Marvel had never published a successful children's line, although prior to the existence of the Star imprint, they had released a few miniseries based on licensed toy and cartoon properties, such as Rom The Spaceknight, The Smurfs, and Starriors. In 1977 Marvel also published several licensed Hanna-Barbera titles including Dynomutt, The Flintstones, Scooby-Doo, Yogi Bear, and Laff-a-Lympics. In a one shot, Marvel Tails No. 1, published in 1983 under the Marvel imprint, Spider-Ham debuted.
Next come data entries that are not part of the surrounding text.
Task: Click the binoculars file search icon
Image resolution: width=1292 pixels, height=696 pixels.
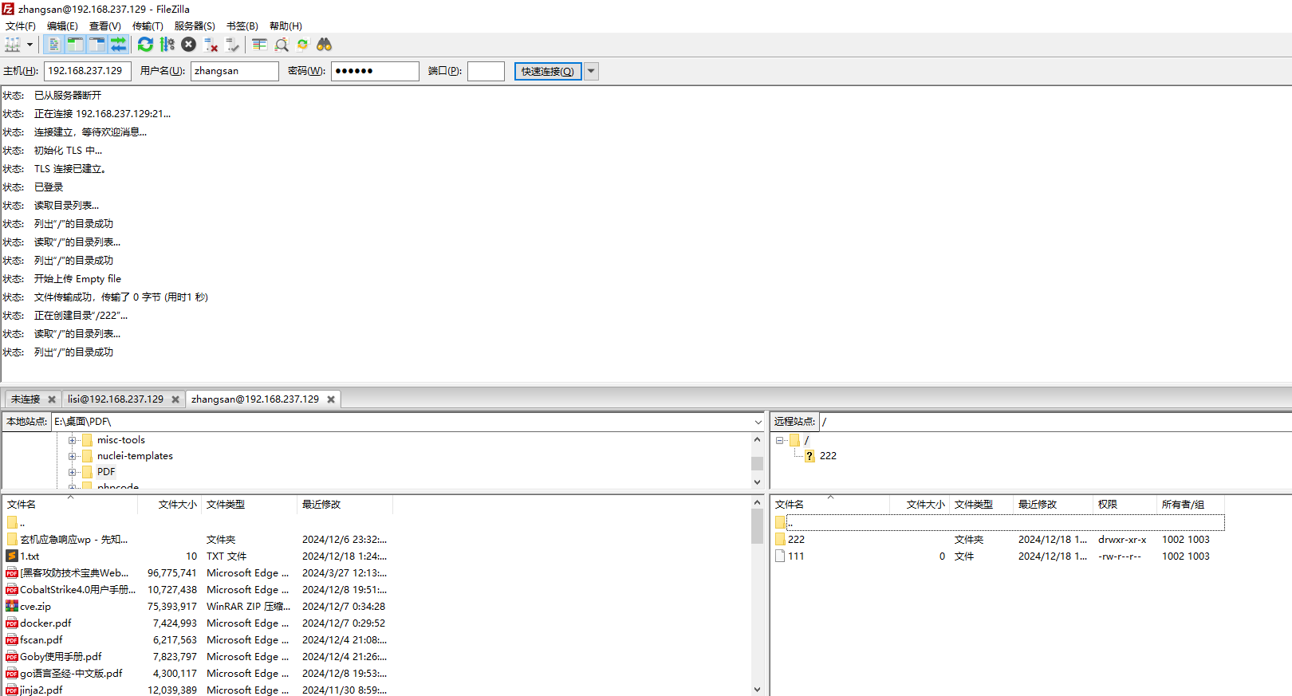Action: click(x=324, y=45)
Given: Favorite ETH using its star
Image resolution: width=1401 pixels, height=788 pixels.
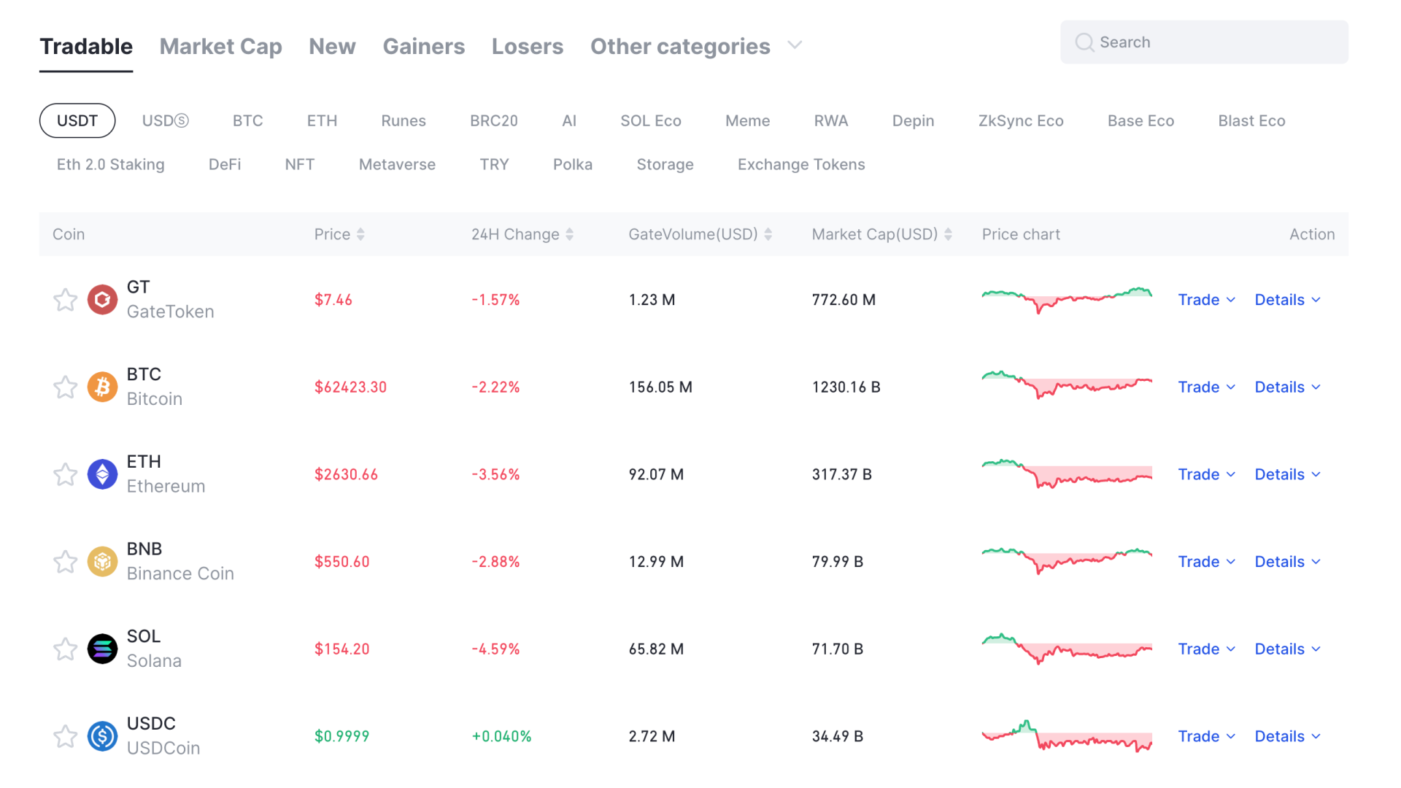Looking at the screenshot, I should coord(65,474).
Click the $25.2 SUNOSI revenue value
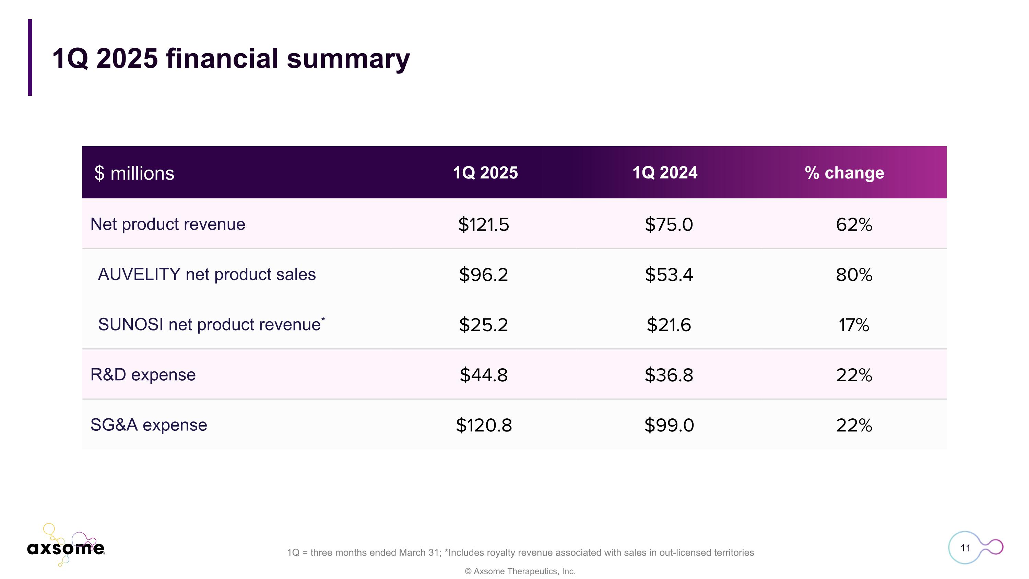The image size is (1029, 579). 483,324
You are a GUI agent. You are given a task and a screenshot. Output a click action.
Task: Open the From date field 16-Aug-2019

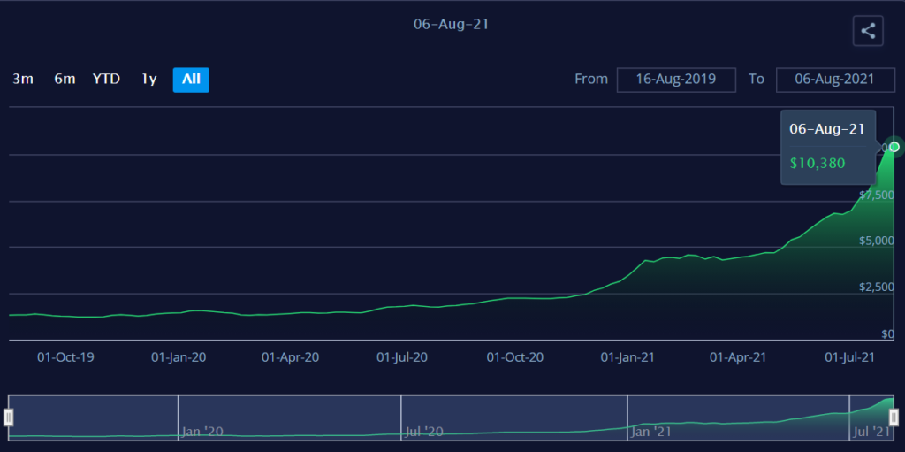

By the early 1980s, Marvel Comics was in negotiations with Harvey Comics to assume publication of some of their characters. Harvey editor Sid Jacobson, along with the other Harvey staff, were interviewed by Mike Hobson, Marvel's group vice-president of publishing (de facto publisher). As part of the process, Jacobson created several new characters which were well received by Hobson and effectively sealed the deal. Marvel Editor-in-Chief Jim Shooter appointed editor Tom DeFalco as Executive Editor to coordinate with the Harvey staff, who were hired by Marvel. On the day Marvel was set to take over the Harvey publications, Harvey Comics pulled out of the deal due to an internal disagreement among the Harvey brothers. Harvey would cease publishing their comics in 1982. With the loss of the Harvey characters, the Marvel staff reevaluated their publishing plan and decided that their new line of all-age comics would be published under a different imprint name.

History

Star Comics was the name selected early on in the revamp of the publishing plan. The first comic published was the first issue of a three issue movie adaptation, The Muppets Take Manhattan, in July 1984 with a stand date of November 1984. After the Star line was launched, several of their existing, ongoing titles which were based on licensed toylines, such as G.I. Joe: A Real American Hero and Transformers, remained under the Marvel banner.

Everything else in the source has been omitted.